На самом деле жизнь пуста, как зеркало в гримерной…

Нужна серьезная встряска, что–нибудь, выбивающее из колеи, выводящее за пределы пьесы, чтобы актер ощутил себя несчастным и затосковал по утерянному. Почему же люди так неохотно верят в то, что они счастливы?

Во–первых, оказывается, что счастье — именно то, что под ним обычно понимают — будучи протяженным во времени, оборачивается скукой. Счастье и есть скука — не чувство, а состояние.

Во–вторых, трудно поверить, что мы так бездарны и ничтожны в соответствии с играемыми ролями — но и вне сцены, и без грима…

И в-третьих — каждая следующая роль кажется нам настоящей. Маски долой!

Что естественно, то и безобразно

Герой нашего времени едет на заднем сиденье трамвая в просторных штанах. Невинно–похабное выражение лица: безысходная половая грусть…

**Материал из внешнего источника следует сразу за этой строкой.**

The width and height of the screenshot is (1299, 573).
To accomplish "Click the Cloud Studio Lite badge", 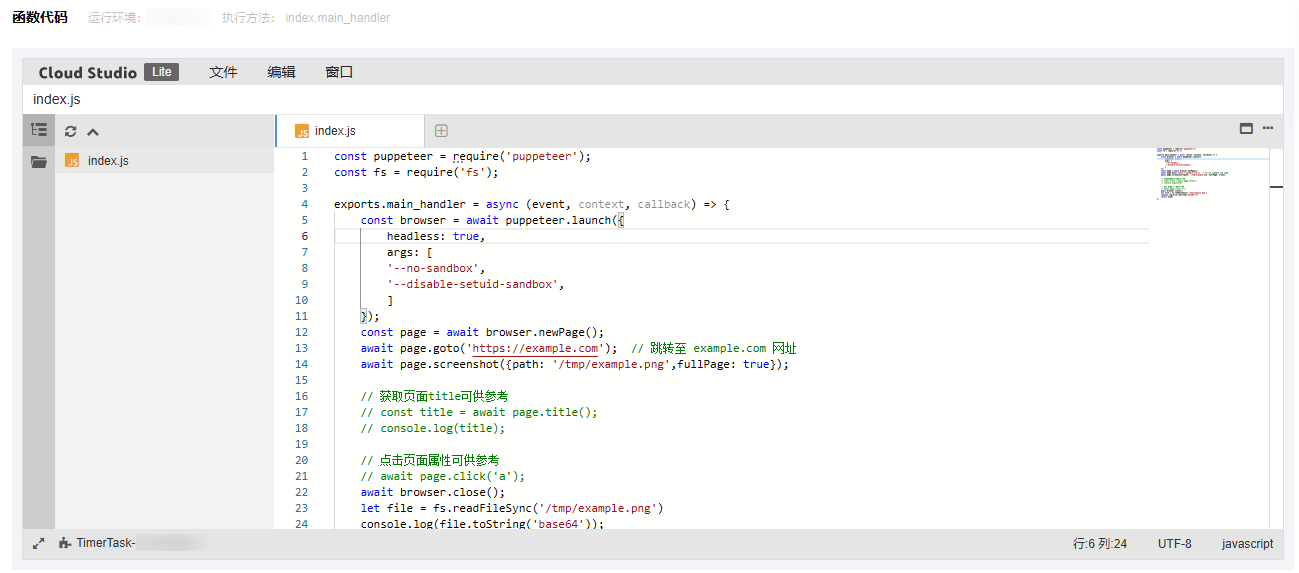I will (x=161, y=72).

Он смотрит в потолок; он изучает вопросы пола. Бог есть любовь, думает он, а любовь есть секс. Разобьем ржавые звенья!

Есть чисто христианское: любовь к ближнему, осмысленность бытия, лев, облизывающий ягненка, «просветление»… Приятное чувство — для умирающих. Прах еси и в прах отыдешь. Возляжем… Тут, понятно, ни о каком сексе речи нет, тут слеза умильная, стекающая по щеке паралитика, соитие же грубо, яростно; стало быть, христианская любовь никогда не есть секс, ни даже слюна по подбородку, — слезки, слезки… Дрожащая, исступленная улыбочка Достоевского: «Детки…» Красота мир спасет…

А эстетически — разве соитие прекрасно? Вблизи, в деталях? Греки оставили гениальные изображения человеческого тела, целую сокровищницу. Ни одно из этих изображений не есть рефлексия возбужденного самца или готовой отдаться самки, тем паче — тавтологично спаривающейся пары.

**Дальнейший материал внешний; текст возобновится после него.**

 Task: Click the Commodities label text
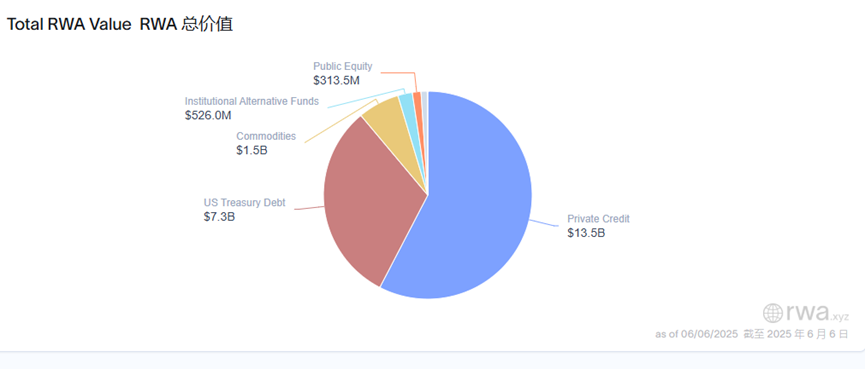tap(266, 136)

То–то и оно, что таковые — безобразны, грязь и уродство (нарушение пропорций).

И почему первый раз это воспринимается именно как грязь (помыться немедленно), вызывает отвращение? Почему самое большое унижение — сексуальное? Самая грубая ругань — сексуальна? Ведь если секс — это хорошо и красиво, то невозможно с его помощью наказать, унизить, оскорбить… И как можно о хорошем и красивом рассказать «пошлый анекдот»? Попробуйте, расскажите пошлый анекдот о любви, дружбе… Долго вспоминать будете.

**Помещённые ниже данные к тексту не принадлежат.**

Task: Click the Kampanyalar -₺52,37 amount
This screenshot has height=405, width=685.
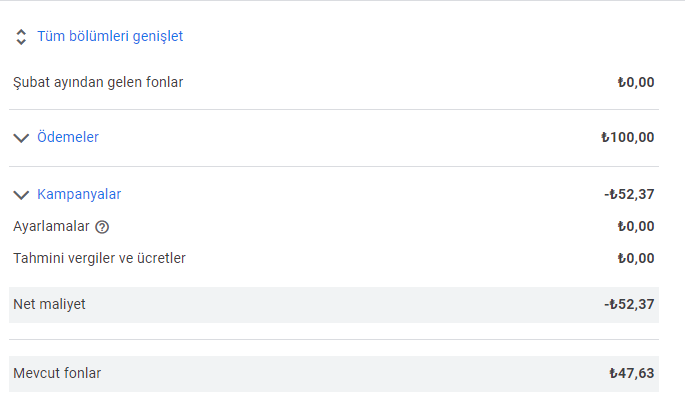Action: click(629, 194)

Итак, вывели: сам по себе секс безобразен, то есть — некрасив.

Как и все природные инстинкты и процессы. Что, деторождение очень привлекательно? А человек жующий? А испражнения ведь не фиалками пахнут… Чавкать, мочиться, потеть, храпеть, сморкаться — какое из этих действий мы сочтем достойным любования? Соитие — из того же ряда, ничуть не выделяется. «Некрасиво» и «нехорошо». Поэтому — прячутся (даже от самих себя, предпочтение темноте). Но удовлетворение этого инстинкта — единственного, требующего партнера, — обрекает вас на свидетеля. Возникает необходимость в психологической реабилитации И тогда приходит дядюшка Фрейд и навязывает миру собственный невроз.

Но признаются же творцы, лениво прожует наш герой с заднего сиденья, что творчеством своим обязаны любимым людям, то бишь: сублимация, либидо… «Земля родная вертится вокруг любви…»

Все верно, вокруг любви. Но кто сказал, что секс — это продолжение любви другими средствами? А может быть, любовь кончается там, где начинается секс?